**PROMPT**
Copy each line of the records that contains the word "computer".

[Stored dataset items]
»»
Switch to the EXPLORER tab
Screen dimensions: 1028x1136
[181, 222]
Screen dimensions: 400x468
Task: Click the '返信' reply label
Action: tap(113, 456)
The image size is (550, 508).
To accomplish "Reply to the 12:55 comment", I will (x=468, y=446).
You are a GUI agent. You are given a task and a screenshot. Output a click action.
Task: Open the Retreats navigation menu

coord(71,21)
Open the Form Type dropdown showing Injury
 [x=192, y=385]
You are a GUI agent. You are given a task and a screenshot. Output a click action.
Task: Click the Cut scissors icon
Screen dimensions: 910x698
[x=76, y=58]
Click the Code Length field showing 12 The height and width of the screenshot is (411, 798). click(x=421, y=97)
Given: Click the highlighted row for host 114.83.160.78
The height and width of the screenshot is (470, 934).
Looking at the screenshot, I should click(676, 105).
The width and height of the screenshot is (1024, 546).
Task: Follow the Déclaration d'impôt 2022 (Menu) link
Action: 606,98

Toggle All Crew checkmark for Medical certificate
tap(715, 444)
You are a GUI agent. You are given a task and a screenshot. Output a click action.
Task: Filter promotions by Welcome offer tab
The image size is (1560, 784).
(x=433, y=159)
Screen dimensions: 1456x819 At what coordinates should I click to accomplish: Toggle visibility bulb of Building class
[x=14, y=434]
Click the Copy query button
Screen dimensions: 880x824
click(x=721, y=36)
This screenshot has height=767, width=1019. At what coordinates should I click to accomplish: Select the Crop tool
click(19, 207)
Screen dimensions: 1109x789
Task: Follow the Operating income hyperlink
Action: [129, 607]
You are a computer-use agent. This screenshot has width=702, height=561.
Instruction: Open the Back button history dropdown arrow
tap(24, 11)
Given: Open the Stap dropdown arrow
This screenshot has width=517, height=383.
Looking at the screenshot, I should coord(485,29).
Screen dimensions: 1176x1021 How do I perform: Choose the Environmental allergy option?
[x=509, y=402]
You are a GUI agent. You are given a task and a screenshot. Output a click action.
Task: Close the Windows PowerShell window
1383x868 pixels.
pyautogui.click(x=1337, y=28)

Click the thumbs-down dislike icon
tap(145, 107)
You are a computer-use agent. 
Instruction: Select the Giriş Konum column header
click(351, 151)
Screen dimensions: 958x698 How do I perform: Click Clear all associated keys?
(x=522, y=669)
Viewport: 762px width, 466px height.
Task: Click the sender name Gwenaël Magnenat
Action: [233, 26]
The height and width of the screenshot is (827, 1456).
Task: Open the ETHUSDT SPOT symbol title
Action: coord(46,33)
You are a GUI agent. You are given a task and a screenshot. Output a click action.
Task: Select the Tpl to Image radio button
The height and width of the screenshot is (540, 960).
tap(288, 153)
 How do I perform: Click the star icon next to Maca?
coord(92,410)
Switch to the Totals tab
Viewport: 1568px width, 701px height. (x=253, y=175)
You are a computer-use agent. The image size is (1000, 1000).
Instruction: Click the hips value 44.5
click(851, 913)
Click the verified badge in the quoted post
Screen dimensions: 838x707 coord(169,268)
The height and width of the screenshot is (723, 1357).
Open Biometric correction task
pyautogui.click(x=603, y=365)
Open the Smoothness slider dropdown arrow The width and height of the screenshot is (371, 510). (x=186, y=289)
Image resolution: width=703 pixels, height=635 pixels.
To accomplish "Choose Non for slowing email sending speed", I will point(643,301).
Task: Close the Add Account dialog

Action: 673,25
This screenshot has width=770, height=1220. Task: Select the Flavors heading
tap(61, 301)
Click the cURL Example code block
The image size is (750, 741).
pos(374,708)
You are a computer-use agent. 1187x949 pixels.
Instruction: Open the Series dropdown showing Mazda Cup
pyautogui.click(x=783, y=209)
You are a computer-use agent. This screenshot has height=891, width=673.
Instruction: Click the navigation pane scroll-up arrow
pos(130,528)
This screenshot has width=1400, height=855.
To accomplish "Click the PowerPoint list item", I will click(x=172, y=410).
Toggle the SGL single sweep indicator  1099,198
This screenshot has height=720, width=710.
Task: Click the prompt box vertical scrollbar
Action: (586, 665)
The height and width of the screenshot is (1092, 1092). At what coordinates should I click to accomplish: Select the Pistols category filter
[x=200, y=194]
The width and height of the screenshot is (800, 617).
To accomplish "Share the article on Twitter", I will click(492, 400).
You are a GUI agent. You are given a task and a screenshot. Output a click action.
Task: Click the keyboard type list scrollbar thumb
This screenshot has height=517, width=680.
««
**TASK SOLUTION**
You are a computer-use agent. This screenshot has width=702, height=561.
You are a computer-use agent. 
You are a computer-use agent. The image size is (1000, 1000).
You are a computer-use agent. 1187x949 pixels.
You are a computer-use agent. This screenshot has height=891, width=673.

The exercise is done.